I walk out back and dip under the electric fence, make my way through thick green grass.
The way he said ruins roils me.
It is a two-storey, cut-stone farmhouse with a walled courtyard. Overgrown. The roof is gone; through the window cavities, stark rectangles of blue sky. An alder tree plunges through the centre, puffing green branches over the crumbling wall plates.
I enter by the space where the front door was. Nettles, rubble, dust. I try to imagine colours, a table and chairs. Ivy vines as thick as my arm lap the architrave and, looking up, I see scorch marks on the wooden lintel above the door. They catch me by surprise, these singes of blackened silver on the wood, and there is, when I draw close, the faintest catch of smoke, as the flames of a hundred-year-old fire lick through a tear in the fabric of time and burn down the walls of my heart.
I hear the roof purloins crack like gunshots.
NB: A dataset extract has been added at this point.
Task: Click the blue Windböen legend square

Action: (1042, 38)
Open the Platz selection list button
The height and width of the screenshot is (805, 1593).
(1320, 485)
Exploding glass. I hear the squirming moans of Richard and Abie, who lay twisting outside the courtyard wall after a botched execution, and took a whole day to die. I hear their sisters soothe them. I hear the voices of the men who torched this house on a beautiful day in June 1921.
When I leave, I leave the house behind, but fire comes with me, snaking through the runnels and chambers of my heart. It burns. It burns.
*
Author’s note: This story refers to an infamous incident at the end of the Irish War of Independence in June 1921, where two young men Richard and Abraham Pearson of Coolacrease, County Offaly, were shot and left to die by a local IRA squad, and their family home was burned to the ground. My late grandmother was a Pearson from Kilcooley, a cousin of Richard and Abraham.